"So, comparing A/B testing and multi-armed bandit algorithms head to head is wrong because they are clearly meant for different purposes. A/B testing is meant for strict experiments where focus is on statistical significance, whereas multi-armed bandit algorithms are meant for continuous optimization where focus is on maintaining higher average conversion rate."
Like any business owner, at the end of the day I care more about conversion rates than about statistical significance.
I'm not a scientist trying to advance the sum of humanity's knowledge. I'm a business owner trying to find the shortest path between what my customers need and what I can profitably offer them.
In a way, statistical significance strikes me as a bit of a fool's errand, because significant results in one context may not be generalizable to another, which means even if we know for a near certainty what worked best, it's hard to apply that knowledge reliably in the future.
Of course, with MAB we could still wait for statistical significance if we want it, before turning off variations that are performing worse.
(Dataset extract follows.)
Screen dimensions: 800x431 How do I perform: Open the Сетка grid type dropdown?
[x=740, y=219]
And we can certainly still try to draw conceptually useful conclusions by designing our test variations in ways that facilitate easy comparison.
But with MAB and Myna it sounds like we can pretty well count on higher conversion rates at the end of the day, as well, and that counts for a lot in a business context.
I'm grateful to the VWO team for writing up their analysis and findings, and being so frank about the relative advantages of A/B and MAB. Their summary above tells me what I need to know.